Assigned task -> Reprint every line of the data, keeping each character intact.

Working data ->
* * * * * * *
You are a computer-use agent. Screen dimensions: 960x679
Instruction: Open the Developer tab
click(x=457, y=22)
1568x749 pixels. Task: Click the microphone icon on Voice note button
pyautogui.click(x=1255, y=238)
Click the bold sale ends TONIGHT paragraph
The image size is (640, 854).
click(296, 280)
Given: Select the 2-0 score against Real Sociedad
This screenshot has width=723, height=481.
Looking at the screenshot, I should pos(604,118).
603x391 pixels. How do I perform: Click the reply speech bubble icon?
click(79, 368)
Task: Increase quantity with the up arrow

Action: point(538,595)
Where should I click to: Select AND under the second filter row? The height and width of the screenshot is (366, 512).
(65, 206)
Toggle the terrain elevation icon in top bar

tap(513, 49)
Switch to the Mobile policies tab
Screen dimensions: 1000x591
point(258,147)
* * * * * * *
Your solution ->
You are a computer-use agent. Screen dimensions: 960x679
Instruction: Open the Developer tab
click(x=457, y=22)
1568x749 pixels. Task: Click the microphone icon on Voice note button
pyautogui.click(x=1255, y=238)
Click the bold sale ends TONIGHT paragraph
The image size is (640, 854).
click(296, 280)
Given: Select the 2-0 score against Real Sociedad
This screenshot has width=723, height=481.
Looking at the screenshot, I should pos(604,118).
603x391 pixels. How do I perform: Click the reply speech bubble icon?
click(79, 368)
Task: Increase quantity with the up arrow

Action: point(538,595)
Where should I click to: Select AND under the second filter row? The height and width of the screenshot is (366, 512).
(65, 206)
Toggle the terrain elevation icon in top bar

tap(513, 49)
Switch to the Mobile policies tab
Screen dimensions: 1000x591
point(258,147)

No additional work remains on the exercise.